We introduce Vicuna-13B, an open-source chatbot trained by fine-tuning LLaMA on user-shared conversations collected from ShareGPT. Preliminary evaluation using GPT-4 as a judge shows Vicuna-13B achieves more than 90%* quality of OpenAI ChatGPT and Google Bard while outperforming other models like LLaMA and Stanford Alpaca in more than 90%* of cases. The cost of training Vicuna-13B is around $300. The training and serving code, along with an online demo, are publicly available for non-commercial use.
Installation
Install the required dependencies in a virtual environment:
virtualenv env
source env/bin/activate
pip install embedbase llama-cpp-python
Download a Llama model
We will use a 4 bit quantized version of the Vicuna model to be able to run it on a CPU on consumer hardware.
⚠️ Use this model at your own risk. ⚠️
wget https://huggingface.co/eachadea/ggml-vicuna-7b-4bit/resolve/main/ggml-vicuna-7b-4bit-rev1.bin
Implement the Embedder & start embedbase
Create a new file main.py
with the following code:
from typing import List, Union
from embedbase import get_app
from embedbase.database.memory_db import MemoryDatabase
from embedbase.embedding.base import Embedder
import uvicorn
import llama_cpp
from llama_cpp import Llama
class LlamaEmbedder(Embedder):
EMBEDDING_MODEL = "ggml-vicuna-7b-4bit-rev1.bin"
def __init__(
self, model: str = EMBEDDING_MODEL, **kwargs
):
super().__init__(**kwargs)
self.model = Llama(model_path=model, embedding=True)
self.model.create_embedding("Hello world!")
@property
def dimensions(self) -> int:
"""
Return the dimensions of the embeddings
:return: dimensions of the embeddings
"""
return llama_cpp.llama_n_embd(self.model.ctx)
def is_too_big(self, text: str) -> bool:
"""
Check if text is too big to be embedded,
delegating the splitting UX to the caller
:param text: text to check
:return: True if text is too big, False otherwise
"""
return len(text) > self.model.params.n_ctx
async def embed(self, data: Union[List[str], str]) -> List[List[float]]:
"""
Embed a list of texts
:param texts: list of texts
:return: list of embeddings
"""
return [self.model.embed(e) for e in data]

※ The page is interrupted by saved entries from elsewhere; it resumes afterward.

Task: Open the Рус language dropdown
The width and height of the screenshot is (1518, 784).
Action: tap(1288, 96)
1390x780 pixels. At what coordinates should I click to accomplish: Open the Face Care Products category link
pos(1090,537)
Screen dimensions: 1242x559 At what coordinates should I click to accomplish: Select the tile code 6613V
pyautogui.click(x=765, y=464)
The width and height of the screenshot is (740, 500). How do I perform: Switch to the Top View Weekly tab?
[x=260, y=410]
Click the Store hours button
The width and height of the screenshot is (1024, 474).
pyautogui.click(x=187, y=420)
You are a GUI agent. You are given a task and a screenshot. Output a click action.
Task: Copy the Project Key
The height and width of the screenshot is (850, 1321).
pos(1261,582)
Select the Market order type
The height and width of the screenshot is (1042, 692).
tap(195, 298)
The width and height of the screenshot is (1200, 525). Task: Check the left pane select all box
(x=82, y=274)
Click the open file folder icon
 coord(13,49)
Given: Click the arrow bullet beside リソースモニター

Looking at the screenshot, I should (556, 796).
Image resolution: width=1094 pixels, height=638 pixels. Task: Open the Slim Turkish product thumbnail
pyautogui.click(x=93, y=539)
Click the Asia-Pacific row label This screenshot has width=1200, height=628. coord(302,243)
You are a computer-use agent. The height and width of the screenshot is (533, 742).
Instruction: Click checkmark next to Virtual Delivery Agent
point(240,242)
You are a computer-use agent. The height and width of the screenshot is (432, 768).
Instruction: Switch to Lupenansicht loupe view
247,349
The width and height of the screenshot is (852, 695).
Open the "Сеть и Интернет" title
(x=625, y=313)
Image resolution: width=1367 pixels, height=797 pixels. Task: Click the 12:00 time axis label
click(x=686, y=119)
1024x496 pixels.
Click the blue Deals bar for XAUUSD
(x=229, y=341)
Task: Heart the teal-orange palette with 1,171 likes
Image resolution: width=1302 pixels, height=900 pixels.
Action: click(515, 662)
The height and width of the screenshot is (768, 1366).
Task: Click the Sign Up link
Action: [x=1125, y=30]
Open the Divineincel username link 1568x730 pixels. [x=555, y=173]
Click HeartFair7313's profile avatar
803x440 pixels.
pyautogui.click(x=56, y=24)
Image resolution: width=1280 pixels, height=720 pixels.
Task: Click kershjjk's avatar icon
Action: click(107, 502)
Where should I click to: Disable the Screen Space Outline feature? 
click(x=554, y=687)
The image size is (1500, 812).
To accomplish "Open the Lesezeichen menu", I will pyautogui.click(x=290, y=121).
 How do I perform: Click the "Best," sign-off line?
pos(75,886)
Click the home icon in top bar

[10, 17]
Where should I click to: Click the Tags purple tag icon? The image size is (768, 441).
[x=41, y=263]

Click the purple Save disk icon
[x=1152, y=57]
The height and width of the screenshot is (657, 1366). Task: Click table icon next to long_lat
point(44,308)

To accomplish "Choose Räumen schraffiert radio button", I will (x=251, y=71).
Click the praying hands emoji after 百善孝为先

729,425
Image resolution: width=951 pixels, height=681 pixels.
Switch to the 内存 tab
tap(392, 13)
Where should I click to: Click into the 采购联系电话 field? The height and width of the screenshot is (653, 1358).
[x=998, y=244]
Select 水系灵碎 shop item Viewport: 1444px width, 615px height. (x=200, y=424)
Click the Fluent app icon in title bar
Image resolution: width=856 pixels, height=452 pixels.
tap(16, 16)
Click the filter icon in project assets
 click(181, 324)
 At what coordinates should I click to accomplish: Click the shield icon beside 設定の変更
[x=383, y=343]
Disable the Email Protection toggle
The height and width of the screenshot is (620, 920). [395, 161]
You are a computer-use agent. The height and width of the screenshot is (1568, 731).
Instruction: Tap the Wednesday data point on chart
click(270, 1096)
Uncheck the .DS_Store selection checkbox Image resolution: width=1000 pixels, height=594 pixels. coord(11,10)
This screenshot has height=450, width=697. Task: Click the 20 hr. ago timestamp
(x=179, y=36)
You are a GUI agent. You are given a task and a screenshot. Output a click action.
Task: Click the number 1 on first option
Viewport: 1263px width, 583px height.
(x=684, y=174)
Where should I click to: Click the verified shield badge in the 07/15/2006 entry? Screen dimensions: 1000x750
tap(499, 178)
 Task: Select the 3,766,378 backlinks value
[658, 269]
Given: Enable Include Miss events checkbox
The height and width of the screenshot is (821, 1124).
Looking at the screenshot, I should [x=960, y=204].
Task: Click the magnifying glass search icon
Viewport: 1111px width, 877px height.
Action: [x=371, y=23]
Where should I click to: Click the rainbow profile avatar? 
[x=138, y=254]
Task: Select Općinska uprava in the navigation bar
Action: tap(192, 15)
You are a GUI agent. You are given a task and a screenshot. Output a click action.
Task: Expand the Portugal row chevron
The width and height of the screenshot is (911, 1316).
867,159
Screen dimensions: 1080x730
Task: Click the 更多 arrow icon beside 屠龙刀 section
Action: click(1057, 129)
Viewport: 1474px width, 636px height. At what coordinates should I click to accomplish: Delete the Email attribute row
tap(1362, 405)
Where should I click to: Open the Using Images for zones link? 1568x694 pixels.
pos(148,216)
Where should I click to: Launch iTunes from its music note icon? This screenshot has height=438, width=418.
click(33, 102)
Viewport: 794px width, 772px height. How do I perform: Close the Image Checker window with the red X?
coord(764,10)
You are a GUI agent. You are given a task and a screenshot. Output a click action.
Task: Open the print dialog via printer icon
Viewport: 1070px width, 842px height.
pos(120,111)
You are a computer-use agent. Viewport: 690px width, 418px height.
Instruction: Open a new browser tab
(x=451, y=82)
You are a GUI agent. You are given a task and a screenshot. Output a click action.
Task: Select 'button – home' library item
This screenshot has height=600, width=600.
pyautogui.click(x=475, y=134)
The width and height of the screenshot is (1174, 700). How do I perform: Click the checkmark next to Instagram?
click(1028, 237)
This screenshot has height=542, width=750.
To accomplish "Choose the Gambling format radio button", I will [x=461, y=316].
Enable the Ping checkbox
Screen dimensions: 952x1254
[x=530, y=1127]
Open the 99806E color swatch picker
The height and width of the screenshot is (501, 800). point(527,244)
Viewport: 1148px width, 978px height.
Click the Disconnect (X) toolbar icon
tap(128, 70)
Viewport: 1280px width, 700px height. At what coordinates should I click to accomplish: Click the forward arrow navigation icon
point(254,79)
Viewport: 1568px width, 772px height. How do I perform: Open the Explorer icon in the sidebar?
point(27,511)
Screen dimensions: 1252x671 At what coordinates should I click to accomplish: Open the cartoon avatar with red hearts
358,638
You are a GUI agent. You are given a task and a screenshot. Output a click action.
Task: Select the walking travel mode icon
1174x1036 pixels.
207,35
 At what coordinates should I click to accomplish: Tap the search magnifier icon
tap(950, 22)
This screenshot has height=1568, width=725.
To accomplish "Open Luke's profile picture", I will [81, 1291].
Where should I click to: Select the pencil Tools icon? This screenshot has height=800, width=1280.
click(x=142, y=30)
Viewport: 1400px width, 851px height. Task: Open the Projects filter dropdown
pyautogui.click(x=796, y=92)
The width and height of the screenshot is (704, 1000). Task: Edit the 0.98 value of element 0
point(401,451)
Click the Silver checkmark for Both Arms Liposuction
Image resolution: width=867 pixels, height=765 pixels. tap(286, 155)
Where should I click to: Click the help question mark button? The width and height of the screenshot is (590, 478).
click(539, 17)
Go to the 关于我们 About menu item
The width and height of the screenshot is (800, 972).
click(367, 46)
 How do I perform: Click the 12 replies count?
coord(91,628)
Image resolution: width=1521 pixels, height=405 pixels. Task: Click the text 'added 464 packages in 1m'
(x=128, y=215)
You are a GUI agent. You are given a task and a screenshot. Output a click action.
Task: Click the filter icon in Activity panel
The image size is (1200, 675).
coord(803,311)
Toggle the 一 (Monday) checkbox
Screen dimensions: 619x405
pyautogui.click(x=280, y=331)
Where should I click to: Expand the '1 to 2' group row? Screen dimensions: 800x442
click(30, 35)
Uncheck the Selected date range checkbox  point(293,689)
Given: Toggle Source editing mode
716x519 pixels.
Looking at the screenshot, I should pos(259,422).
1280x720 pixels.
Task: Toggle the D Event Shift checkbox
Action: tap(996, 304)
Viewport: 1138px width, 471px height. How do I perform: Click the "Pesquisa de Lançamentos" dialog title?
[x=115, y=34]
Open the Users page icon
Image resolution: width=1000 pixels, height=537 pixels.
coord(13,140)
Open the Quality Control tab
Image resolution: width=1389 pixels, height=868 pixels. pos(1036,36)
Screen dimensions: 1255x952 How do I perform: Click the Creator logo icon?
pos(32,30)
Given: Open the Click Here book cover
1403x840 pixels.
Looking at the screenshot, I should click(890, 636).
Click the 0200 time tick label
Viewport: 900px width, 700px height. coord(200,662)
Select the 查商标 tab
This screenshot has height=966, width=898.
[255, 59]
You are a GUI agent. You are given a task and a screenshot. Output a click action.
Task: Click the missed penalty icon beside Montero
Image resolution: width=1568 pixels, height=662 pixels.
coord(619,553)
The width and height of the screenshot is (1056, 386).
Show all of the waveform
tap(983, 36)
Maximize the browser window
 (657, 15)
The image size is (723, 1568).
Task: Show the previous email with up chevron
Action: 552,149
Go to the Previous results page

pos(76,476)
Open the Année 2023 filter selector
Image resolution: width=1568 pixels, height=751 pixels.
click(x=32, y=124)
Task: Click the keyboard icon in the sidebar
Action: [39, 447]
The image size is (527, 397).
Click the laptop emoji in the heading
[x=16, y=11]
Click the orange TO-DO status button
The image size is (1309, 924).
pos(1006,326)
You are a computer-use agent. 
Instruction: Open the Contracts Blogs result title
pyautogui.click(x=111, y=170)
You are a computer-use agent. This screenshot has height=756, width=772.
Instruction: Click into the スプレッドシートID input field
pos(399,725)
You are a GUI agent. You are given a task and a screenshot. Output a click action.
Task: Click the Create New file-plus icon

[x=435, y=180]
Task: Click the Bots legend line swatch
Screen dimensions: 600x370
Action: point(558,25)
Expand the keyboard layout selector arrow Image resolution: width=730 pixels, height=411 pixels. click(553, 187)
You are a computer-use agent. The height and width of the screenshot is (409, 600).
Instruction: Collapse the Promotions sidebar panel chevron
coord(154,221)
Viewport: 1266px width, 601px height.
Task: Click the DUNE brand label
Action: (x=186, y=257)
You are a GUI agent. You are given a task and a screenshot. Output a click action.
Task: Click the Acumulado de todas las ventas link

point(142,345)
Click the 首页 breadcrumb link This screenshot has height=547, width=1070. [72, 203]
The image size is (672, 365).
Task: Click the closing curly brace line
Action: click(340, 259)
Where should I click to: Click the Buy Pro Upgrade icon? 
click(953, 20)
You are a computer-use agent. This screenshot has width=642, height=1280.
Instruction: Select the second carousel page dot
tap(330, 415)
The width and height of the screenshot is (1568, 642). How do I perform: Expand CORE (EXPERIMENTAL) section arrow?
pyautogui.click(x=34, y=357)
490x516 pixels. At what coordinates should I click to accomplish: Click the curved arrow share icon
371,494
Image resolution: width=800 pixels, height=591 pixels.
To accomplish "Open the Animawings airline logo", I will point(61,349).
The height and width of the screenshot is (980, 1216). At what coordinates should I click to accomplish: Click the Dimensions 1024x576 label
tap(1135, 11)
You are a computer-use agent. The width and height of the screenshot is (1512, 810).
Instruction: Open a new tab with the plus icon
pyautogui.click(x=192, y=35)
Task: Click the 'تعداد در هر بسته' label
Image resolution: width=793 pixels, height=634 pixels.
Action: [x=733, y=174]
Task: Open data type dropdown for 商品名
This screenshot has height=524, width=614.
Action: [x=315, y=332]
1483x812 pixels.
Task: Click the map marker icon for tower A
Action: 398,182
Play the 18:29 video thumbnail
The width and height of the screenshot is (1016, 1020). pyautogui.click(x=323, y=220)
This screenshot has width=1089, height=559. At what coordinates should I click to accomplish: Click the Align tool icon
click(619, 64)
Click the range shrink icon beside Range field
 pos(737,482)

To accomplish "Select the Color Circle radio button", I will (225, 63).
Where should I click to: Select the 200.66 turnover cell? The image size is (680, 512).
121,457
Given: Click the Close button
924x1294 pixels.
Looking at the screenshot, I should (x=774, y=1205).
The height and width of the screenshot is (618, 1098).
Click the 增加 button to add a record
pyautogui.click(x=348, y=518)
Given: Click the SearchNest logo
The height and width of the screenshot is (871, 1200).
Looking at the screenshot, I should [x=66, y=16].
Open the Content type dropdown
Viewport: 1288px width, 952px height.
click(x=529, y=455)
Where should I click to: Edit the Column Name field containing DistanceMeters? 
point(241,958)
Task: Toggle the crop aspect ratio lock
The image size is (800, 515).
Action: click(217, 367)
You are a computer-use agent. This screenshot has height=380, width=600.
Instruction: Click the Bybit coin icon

embedder = LlamaEmbedder("ggml-vicuna-7b-4bit-rev1.bin")
app = (
get_app()
.use_embedder(embedder)
.use_db(MemoryDatabase(dimensions=embedder.dimensions))
.run()
)
if __name__ == "__main__":
uvicorn.run("main:app")
Start the Embedbase application with the following command:
python3 main.py
Test the endpoint
TypeScript
import { createClient } from 'embedbase-js'
const embedbase = createClient("http://localhost:8000")
const SENTENCES = [
"The lion is the king of the savannah.",
"The chimpanzee is a great ape.",
"The elephant is the largest land animal.",
];
const DATASET_ID = "animals"
const add = async () => {
const data = await embedbase
.dataset(DATASET_ID)
.batchAdd(SENTENCES.map((data) => ({ data })))
console.log(data)
}
add()
You should get a similar response:
{
"results": [
{
"data": "The lion is the king of the savannah.",
"embedding": [...],
"hash": ...,
"metadata": null
},
{
"data": "The chimpanzee is a great ape.",
"embedding": [...],
"hash": ...,
"metadata": null
},
{
"data": "The elephant is the largest land animal.",
"embedding": [...],
"hash": ...,
"metadata": null
}
]
}
Let's try to search now
TypeScript
const search = async () => {
const data = await embedbase
.dataset(DATASET_ID)
.search("Animal that lives in the savannah", { limit: 1})
console.log(data)
}
search()
You should get a similar response:
"The lion is the king of the savannah."